Your definitely right–suffering and sickness are a result of 'the fall' and sin, and they remind us that this is not our home. But at the same time, God IS powerful and can do miracles; I want to have faith like a child to always believe that fact.
This faith walk is a journey, isn't it? A process. Yes. I pick and choose. I doubt. I believe. I have faith. I throw in the towel. And always – without fail – God loves me, and THAT amazes me. I am so fickle, and He remains faithful.
Faith is an interesting paradox for me; I'm supposed to have faith like a child, and faith for children is easy. Yet having that child-like faith as an adult can be so difficult!
Thank you for picking and choosing to pray for me today. I feel your struggle in this post. Why do we saddle ourselves with the extra pressues of shoulds and oughts? I'm glad I came by for this.
Thanks, Dawn. I'm glad you stopped by, as well!
Oh dear Jennifer – you have wrestled well with these hard questions. And you have come down in the right place – a place of openness to all the possibilities in the Providence of God AND a recognition that there are lots of different ways that people can be healed. Medicine is a gift of God and if used by a caring and knowledgable practitioner, a means to healing for many. There are instances of supernatural healing – I believe that and have even seen a few here and there.

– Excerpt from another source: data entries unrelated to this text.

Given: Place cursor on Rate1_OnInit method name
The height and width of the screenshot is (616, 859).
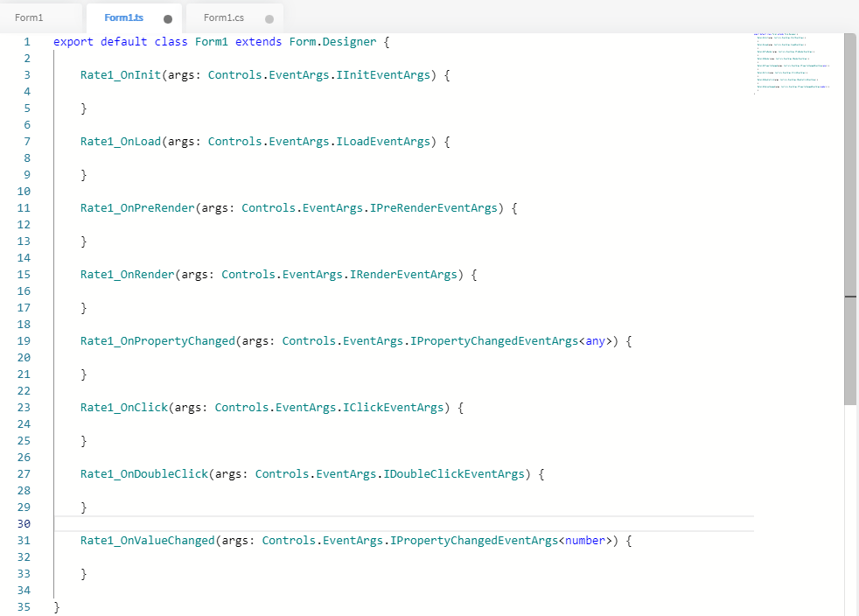Looking at the screenshot, I should [x=121, y=75].
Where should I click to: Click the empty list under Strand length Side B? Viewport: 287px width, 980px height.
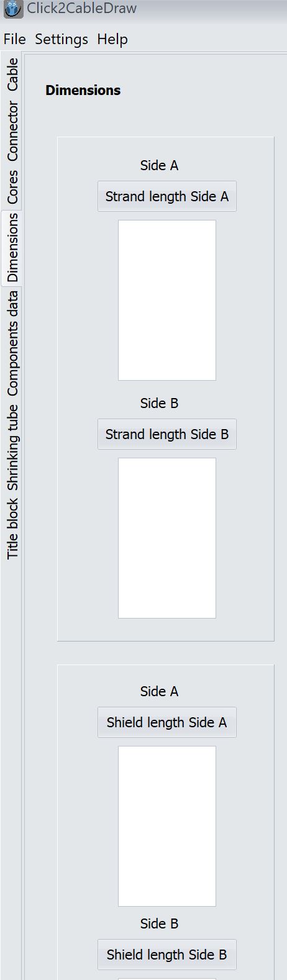point(167,538)
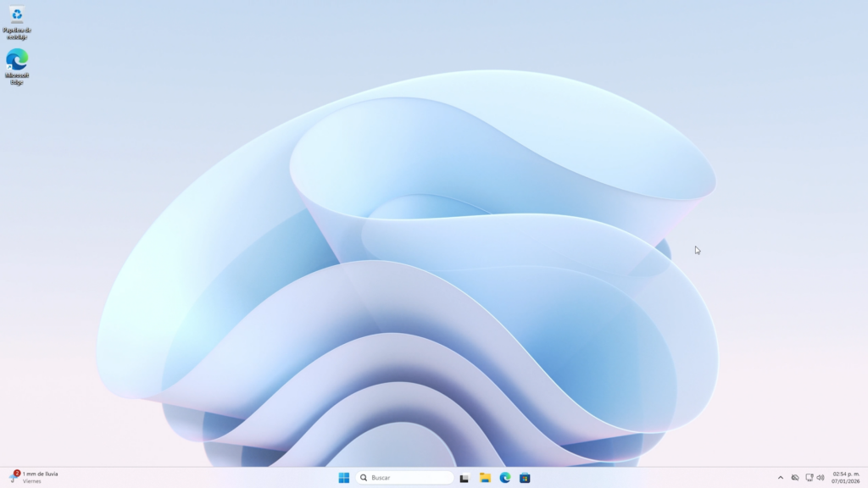Open the network settings flyout icon
This screenshot has width=868, height=488.
[810, 477]
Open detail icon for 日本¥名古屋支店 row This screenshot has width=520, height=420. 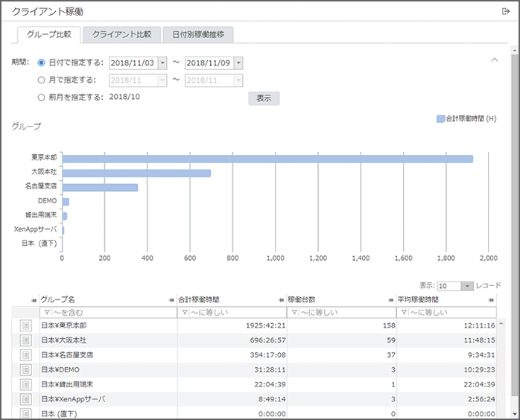(25, 354)
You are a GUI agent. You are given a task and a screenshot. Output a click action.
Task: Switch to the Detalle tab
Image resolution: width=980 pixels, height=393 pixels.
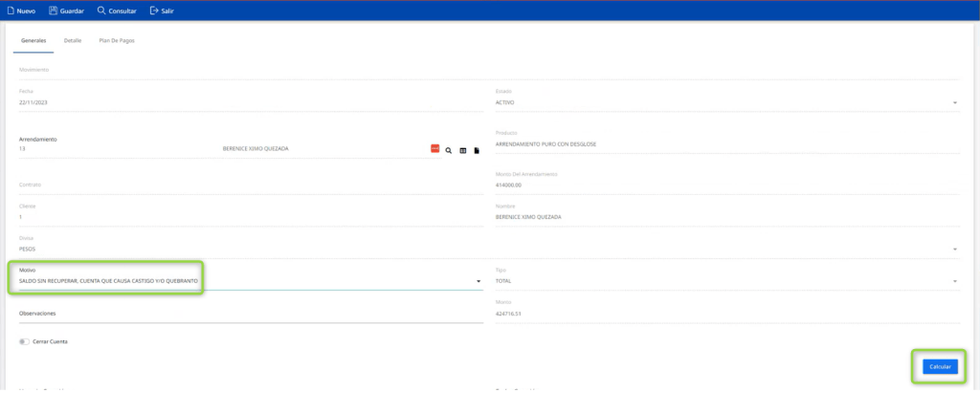tap(73, 41)

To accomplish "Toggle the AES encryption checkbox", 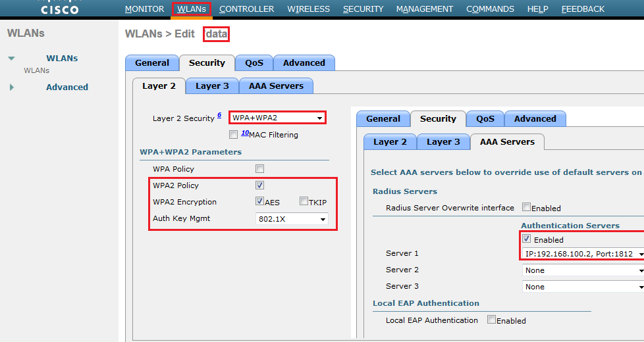I will tap(259, 202).
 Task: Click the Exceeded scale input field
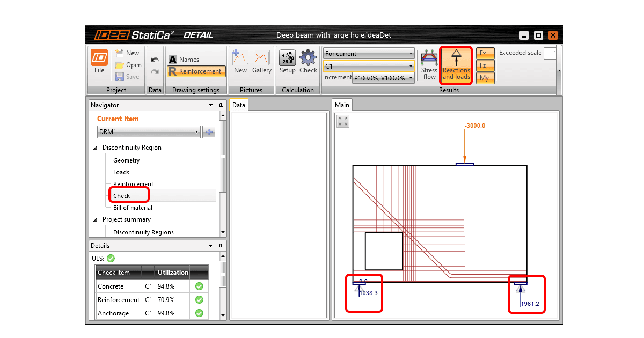[550, 54]
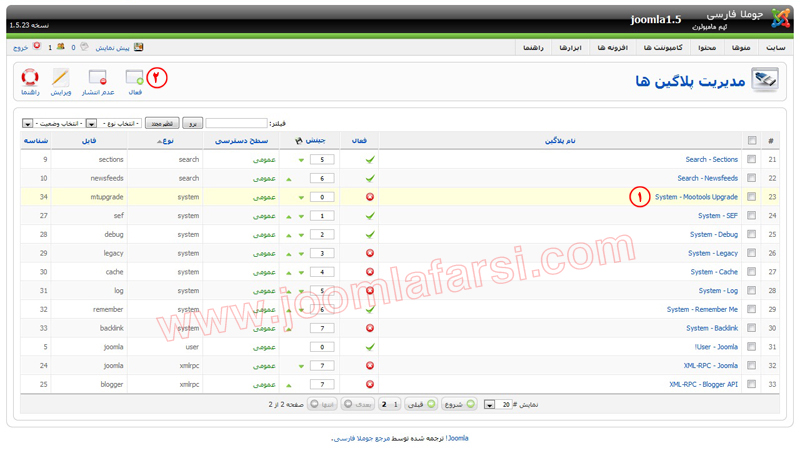Toggle enabled status of System - Mootools Upgrade
Screen dimensions: 800x453
pyautogui.click(x=370, y=197)
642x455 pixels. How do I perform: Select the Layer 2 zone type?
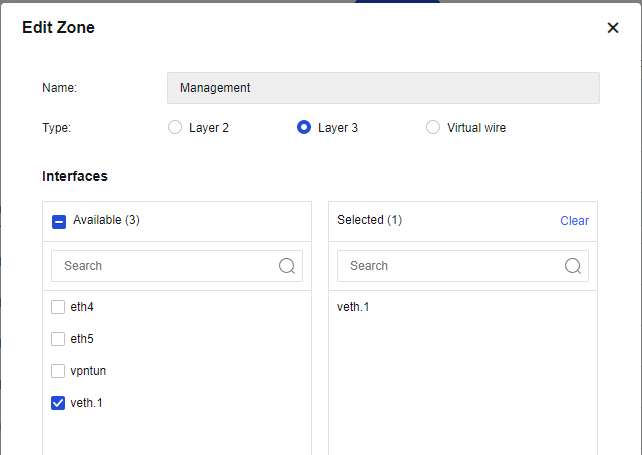[175, 128]
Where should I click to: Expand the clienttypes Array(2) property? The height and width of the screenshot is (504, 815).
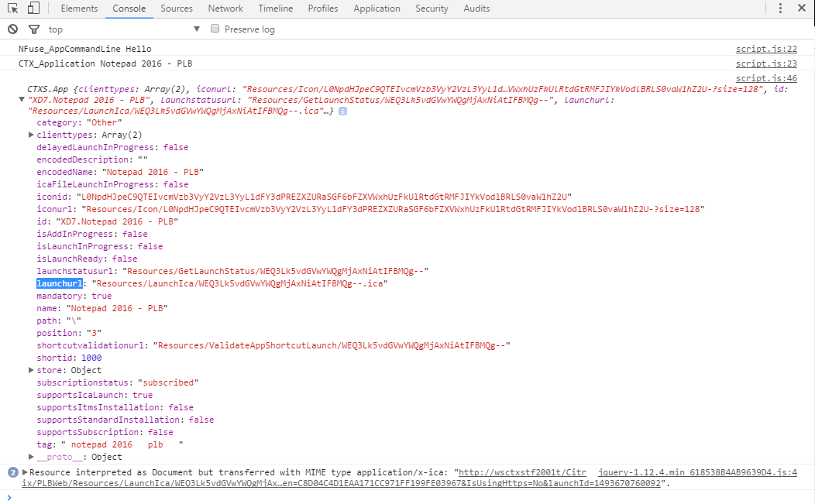click(32, 135)
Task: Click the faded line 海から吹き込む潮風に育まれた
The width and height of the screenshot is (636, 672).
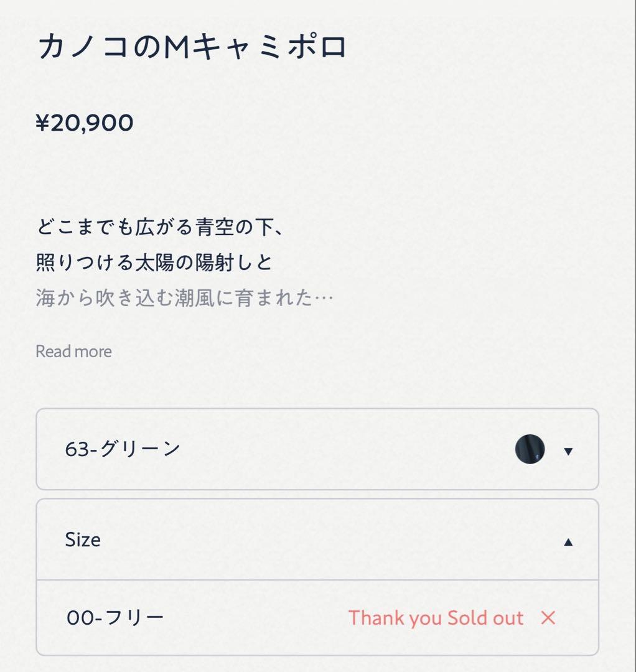Action: click(174, 298)
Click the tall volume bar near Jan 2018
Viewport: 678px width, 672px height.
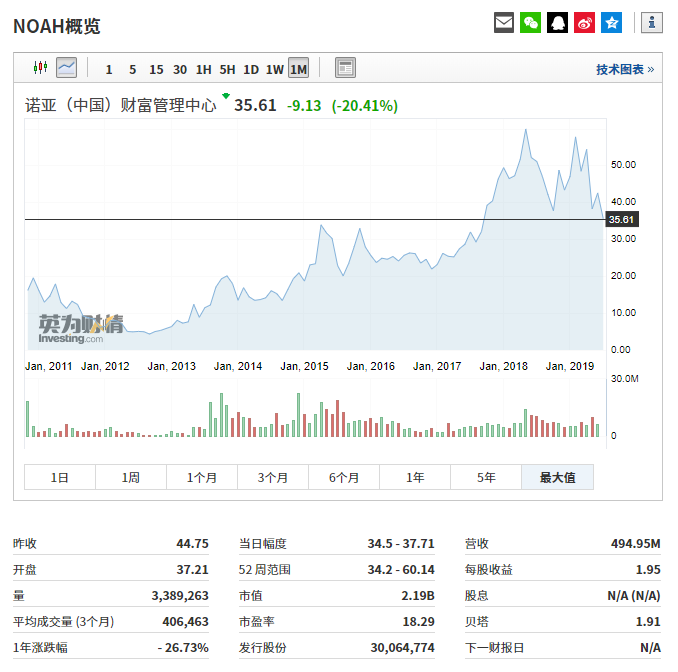coord(525,423)
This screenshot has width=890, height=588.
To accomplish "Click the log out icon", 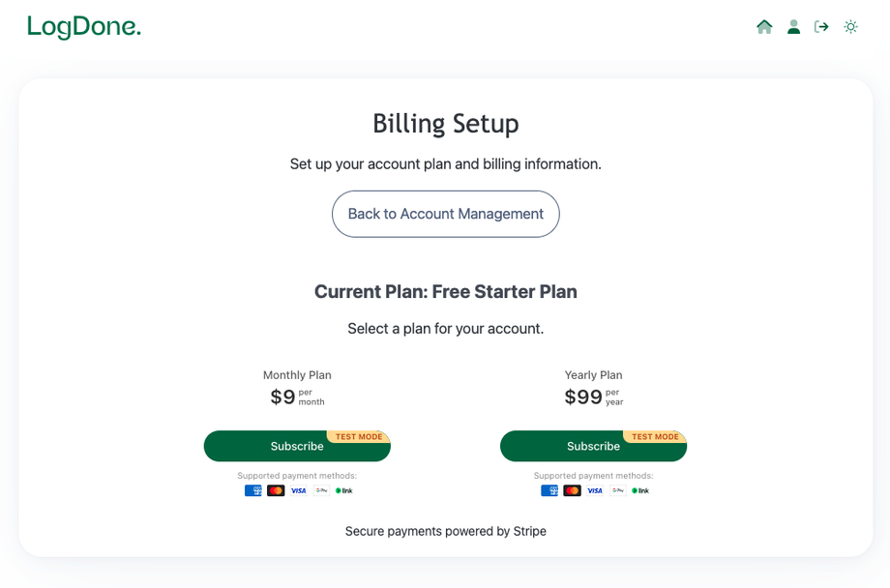I will [x=821, y=27].
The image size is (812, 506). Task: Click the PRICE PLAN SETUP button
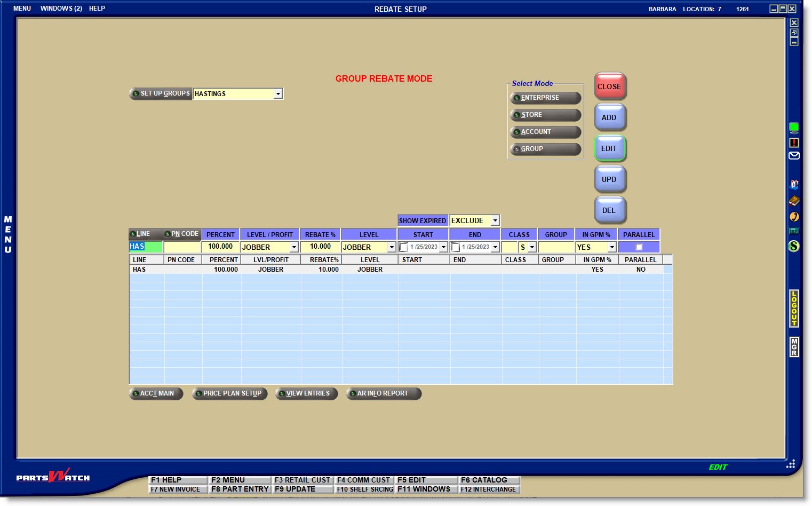(x=230, y=393)
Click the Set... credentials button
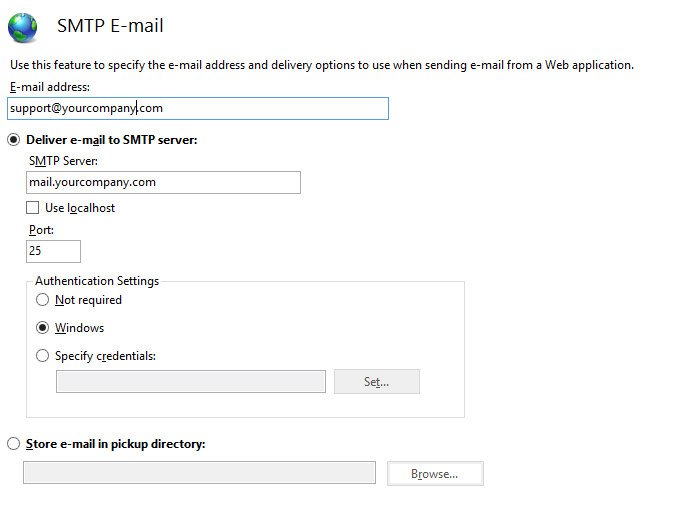The image size is (680, 522). click(377, 382)
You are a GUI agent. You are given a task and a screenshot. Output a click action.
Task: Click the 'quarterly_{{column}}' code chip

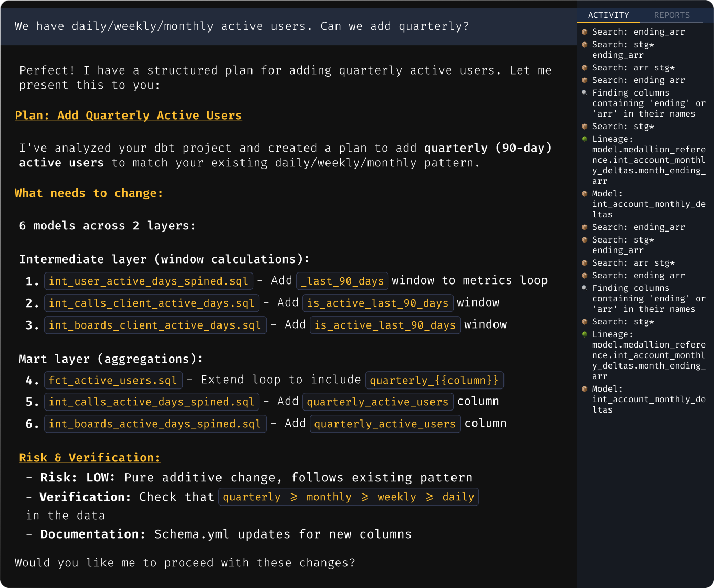tap(434, 380)
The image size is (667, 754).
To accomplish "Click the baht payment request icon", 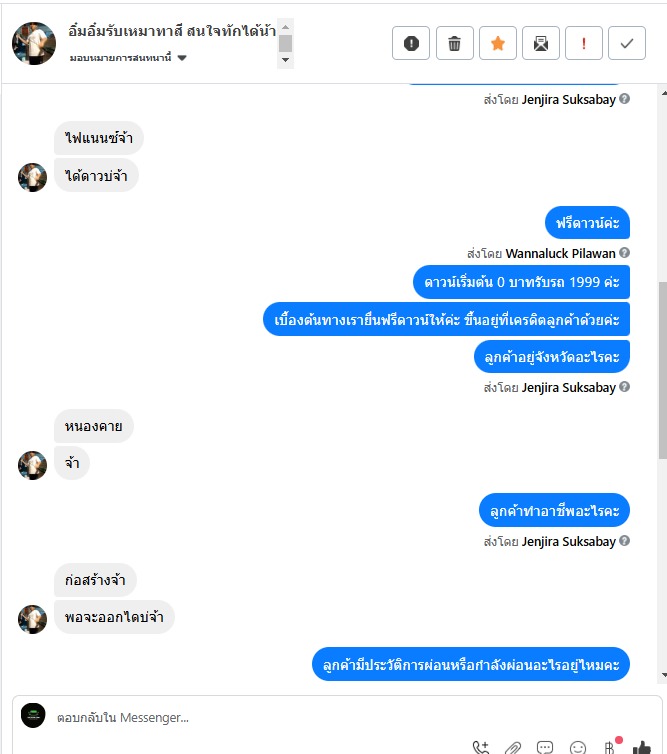I will [610, 747].
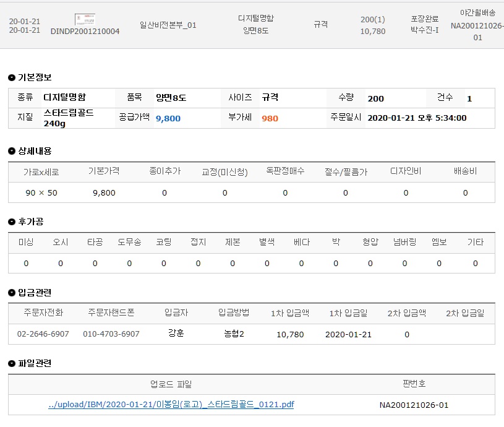Open the business card thumbnail preview
Image resolution: width=504 pixels, height=427 pixels.
(x=85, y=19)
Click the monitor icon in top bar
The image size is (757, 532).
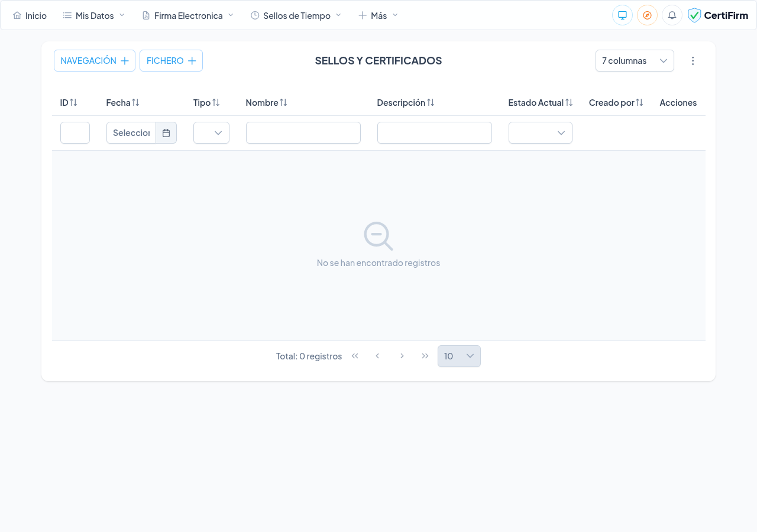(x=622, y=15)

But more often than not, at least in this western world in which we live, healing comes through God's gift of medicine. Also, being led to pray for someone is no guarantee that healing will happen in the way we might wish. The longer I live, the more I experience prayer as a quiet, faithful activity, more about listening, about lifting names and faces into God's presence and releasing them there, trusting that God will do what is the right and good thing to do. And God will regularly bring to mind those for whom we might pray – our role is to cultivate openness and to offer space and time for listening. Thanks for this good wrestling. And thanks for your kind comment on my blog this morning – I appreciate it more than you know.